Work required: Wherever a picture appears, leave it out, and transcribe the rest of the records exactly.

Stored data entries:
►

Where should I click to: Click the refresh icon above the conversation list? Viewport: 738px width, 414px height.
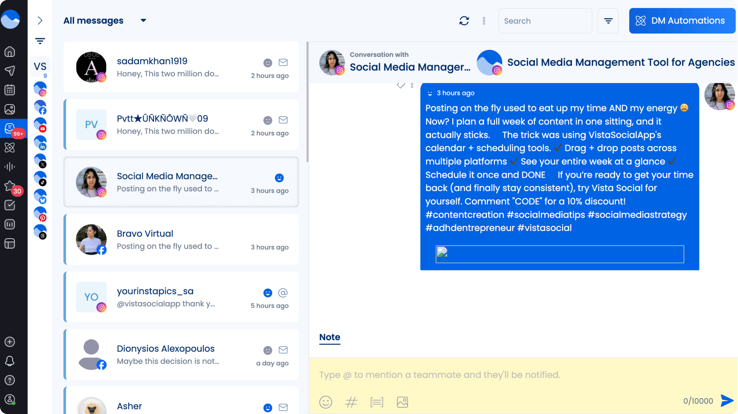(464, 21)
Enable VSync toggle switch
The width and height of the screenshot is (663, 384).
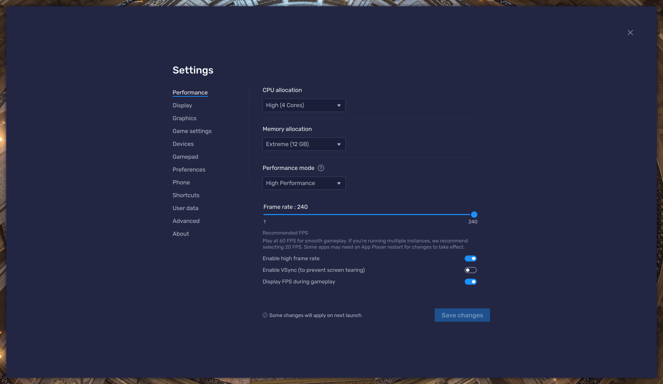[x=471, y=270]
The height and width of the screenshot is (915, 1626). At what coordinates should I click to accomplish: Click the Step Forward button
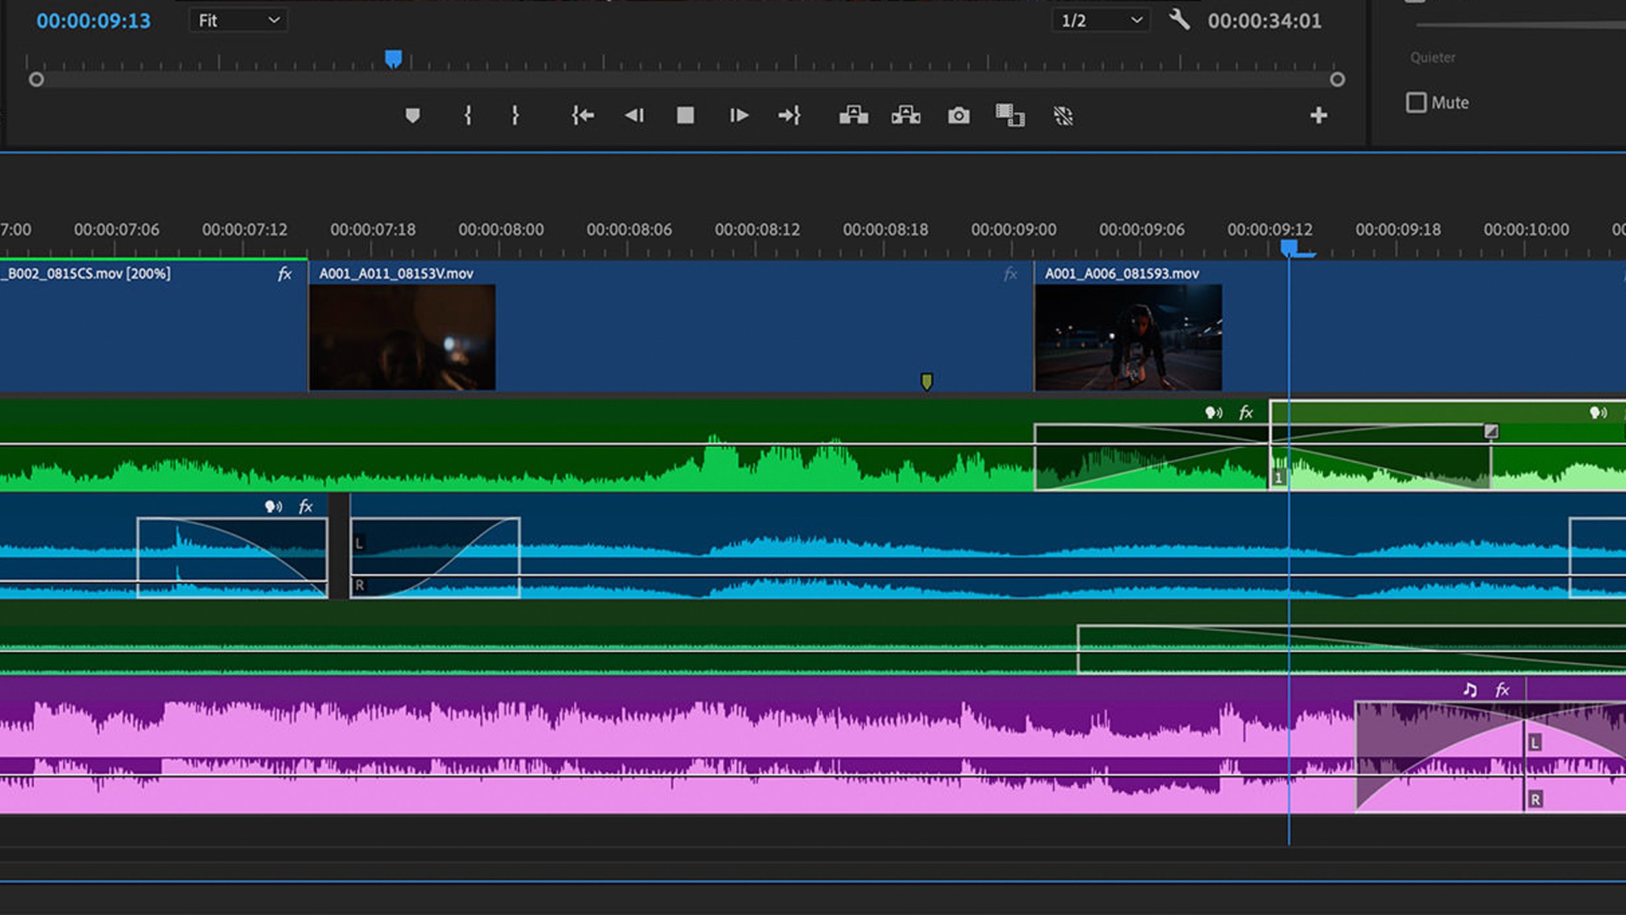[x=740, y=115]
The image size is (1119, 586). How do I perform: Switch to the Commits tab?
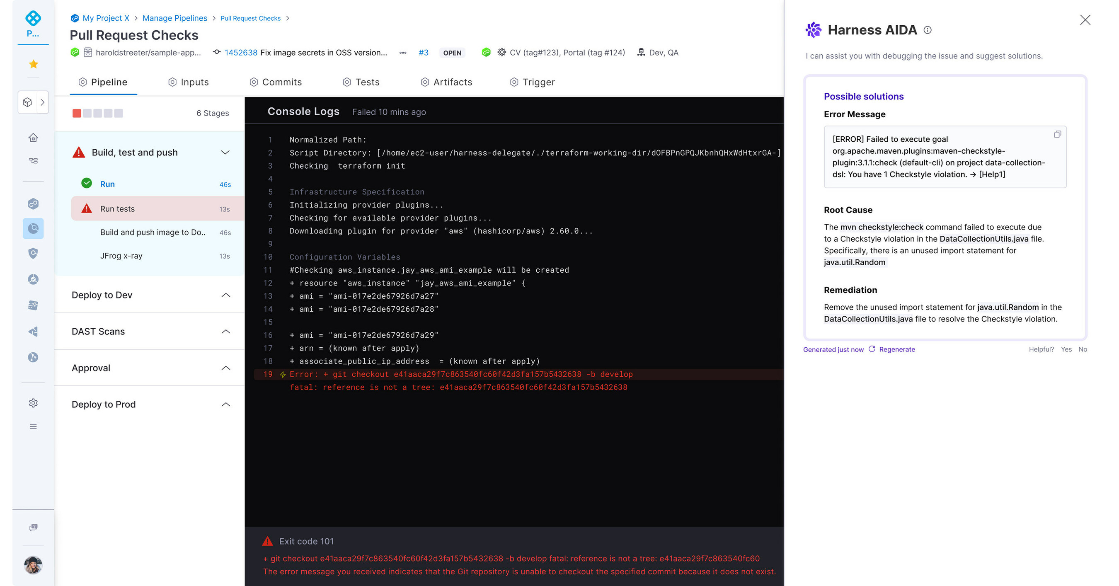click(282, 82)
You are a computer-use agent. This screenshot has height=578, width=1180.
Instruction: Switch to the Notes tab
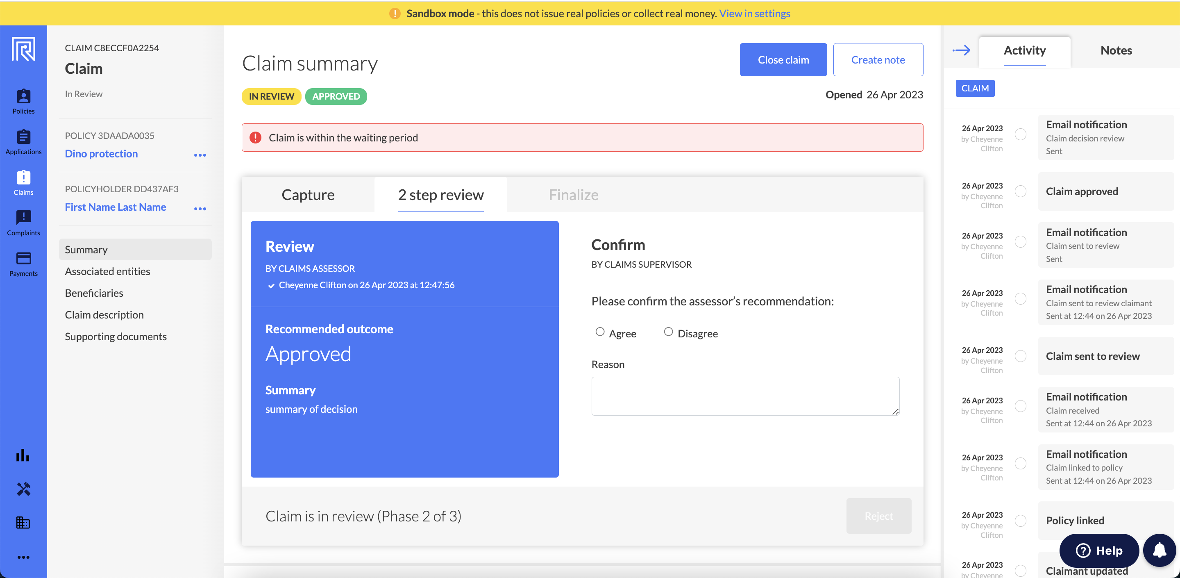[1116, 50]
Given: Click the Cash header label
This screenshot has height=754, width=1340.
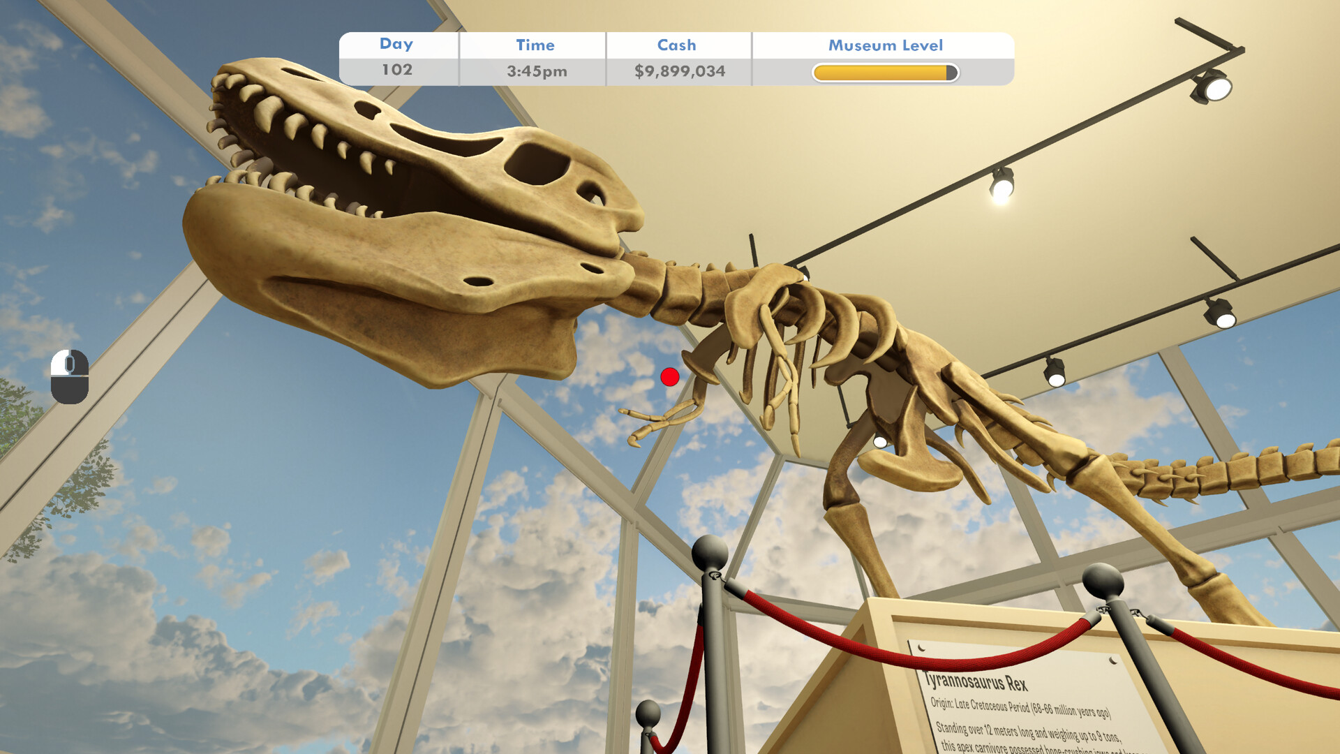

◄

Solution for this problem:
Where should I click to: Click the refresh icon above the conversation list? Viewport: 738px width, 414px height.
(464, 21)
Enable VSync toggle switch
The width and height of the screenshot is (663, 384).
[x=471, y=270]
The height and width of the screenshot is (915, 1626). At what coordinates should I click to accomplish: Click the Step Forward button
[x=740, y=115]
The image size is (1119, 586). How do I perform: Switch to the Commits tab?
click(282, 82)
You are a computer-use agent. This screenshot has height=578, width=1180.
Instruction: Switch to the Notes tab
[1116, 50]
Given: Click the Cash header label
This screenshot has height=754, width=1340.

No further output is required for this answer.